積載・取り回し・燃費のバランスがよく、配達の定番です。車体が大きめで、リアボックスにシート上バッグを足すような積み増しがしやすいのが魅力。シート下のメットイン収納も、貴重品や予備の装備をしまえて便利です。

ビジネスバイク型(スーパーカブ、ハンターカブなど)

維持費の安さと燃費のよさが魅力です。カブ系は燃費に定評があり、荷物を積む前提で作られているため積載もしやすい。派手さはありませんが、堅実に長く使いたい人に向きます。

屋根付き三輪型(ジャイロキャノピーなど)

雨に強く大積載。屋根があるぶん雨も夏の直射日光も防げて、雨天稼働を武器にできます。スマホの雨対策が要らないのも地味な利点です。

この型で配達員によく選ばれているのが「ミニカー登録(青ナンバー)」です。条件を満たす50cc三輪は、道路交通法上は普通自動車の扱いになります。

すると普通自動車免許で乗れて、法定速度は60km/h、二段階右折も不要になります。原付一種の縛りが外れるため、フーデリ用途で人気があります。

ただしエンジンは50ccのままでパワーに余裕はなく、車体も高くて取り回しに癖があります。稼働量の多い人向けです。

配達以外の基準もあっていい

ここまで稼ぎの軸で書いてきましたが、実際はそれだけで選んでいないのも正直なところです。デザインが気に入っている、二人乗りができる——そうしたプライベートでの使い勝手も、毎日乗る相棒なら無視できません。

気に入った車両のほうが出る気になる、というのも稼働時間には効きます。

まとめ

「二種は速いから」で選ぶと、一番効くはずの積載を見落とします。積める量が変われば取れる案件が変わり、それがそのまま実時給に出ます。車体の大きさとリアボックスの掛け算で決まるので、車両単体では判断できません。
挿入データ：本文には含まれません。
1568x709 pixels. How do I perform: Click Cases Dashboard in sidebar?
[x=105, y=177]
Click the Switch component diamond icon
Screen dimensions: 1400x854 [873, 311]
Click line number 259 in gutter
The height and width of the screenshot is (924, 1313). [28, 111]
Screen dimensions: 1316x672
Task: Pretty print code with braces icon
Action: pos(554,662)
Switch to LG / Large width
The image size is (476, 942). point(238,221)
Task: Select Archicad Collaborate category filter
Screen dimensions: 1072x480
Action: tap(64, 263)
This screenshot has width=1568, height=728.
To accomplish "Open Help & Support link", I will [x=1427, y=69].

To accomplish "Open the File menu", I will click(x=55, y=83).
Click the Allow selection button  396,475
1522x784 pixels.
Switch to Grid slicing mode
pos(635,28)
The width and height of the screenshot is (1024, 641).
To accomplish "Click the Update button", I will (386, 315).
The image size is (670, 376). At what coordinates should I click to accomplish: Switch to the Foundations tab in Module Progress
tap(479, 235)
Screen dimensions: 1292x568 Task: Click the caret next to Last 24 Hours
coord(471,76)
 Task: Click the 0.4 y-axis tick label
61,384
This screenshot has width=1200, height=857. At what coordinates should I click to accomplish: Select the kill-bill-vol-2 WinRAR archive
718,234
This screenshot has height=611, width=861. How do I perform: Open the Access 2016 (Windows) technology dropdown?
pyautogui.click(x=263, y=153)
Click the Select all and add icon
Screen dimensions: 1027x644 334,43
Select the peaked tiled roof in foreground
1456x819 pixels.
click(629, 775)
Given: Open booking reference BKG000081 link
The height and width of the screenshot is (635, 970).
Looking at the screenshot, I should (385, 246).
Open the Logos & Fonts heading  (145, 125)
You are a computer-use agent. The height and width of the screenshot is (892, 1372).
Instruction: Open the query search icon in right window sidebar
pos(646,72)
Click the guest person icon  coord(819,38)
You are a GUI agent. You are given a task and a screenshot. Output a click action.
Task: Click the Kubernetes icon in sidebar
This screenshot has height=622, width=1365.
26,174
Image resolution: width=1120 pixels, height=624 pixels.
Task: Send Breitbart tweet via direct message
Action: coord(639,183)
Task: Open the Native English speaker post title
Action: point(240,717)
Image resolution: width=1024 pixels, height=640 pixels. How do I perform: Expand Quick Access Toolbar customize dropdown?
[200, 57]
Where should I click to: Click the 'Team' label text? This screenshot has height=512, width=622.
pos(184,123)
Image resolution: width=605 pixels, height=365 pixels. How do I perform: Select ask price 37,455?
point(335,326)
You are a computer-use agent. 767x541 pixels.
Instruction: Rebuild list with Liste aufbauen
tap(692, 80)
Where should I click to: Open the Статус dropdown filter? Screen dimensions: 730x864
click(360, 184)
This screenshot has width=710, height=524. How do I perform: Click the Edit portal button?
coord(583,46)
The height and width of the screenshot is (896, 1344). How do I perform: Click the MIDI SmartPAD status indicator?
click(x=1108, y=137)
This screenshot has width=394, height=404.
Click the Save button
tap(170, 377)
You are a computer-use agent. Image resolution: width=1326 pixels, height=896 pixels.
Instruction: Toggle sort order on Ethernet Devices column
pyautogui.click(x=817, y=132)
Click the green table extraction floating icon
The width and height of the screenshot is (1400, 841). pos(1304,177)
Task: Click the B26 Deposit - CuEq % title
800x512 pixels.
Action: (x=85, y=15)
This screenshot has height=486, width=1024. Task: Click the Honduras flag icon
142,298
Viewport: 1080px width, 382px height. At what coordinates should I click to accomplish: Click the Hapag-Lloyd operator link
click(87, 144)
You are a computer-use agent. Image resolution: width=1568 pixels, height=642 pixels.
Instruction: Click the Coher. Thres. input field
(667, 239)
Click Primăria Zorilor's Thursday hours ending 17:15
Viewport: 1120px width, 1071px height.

そのうえで、雨に強いか、燃費はどうか、免許のハードルを越えられるか、自分のエリアに125cc以下では入れない道がないか。この順で見比べるのが、遠回りに見えて堅実です。


出典

制度は改正されることがあるため、購入・免許取得の前に最新の公式情報をご確認ください。

※本記事は一般的な情報の整理です。車両区分や交通ルールの適用は状況により異なります。交通ルールは必ず順守してください。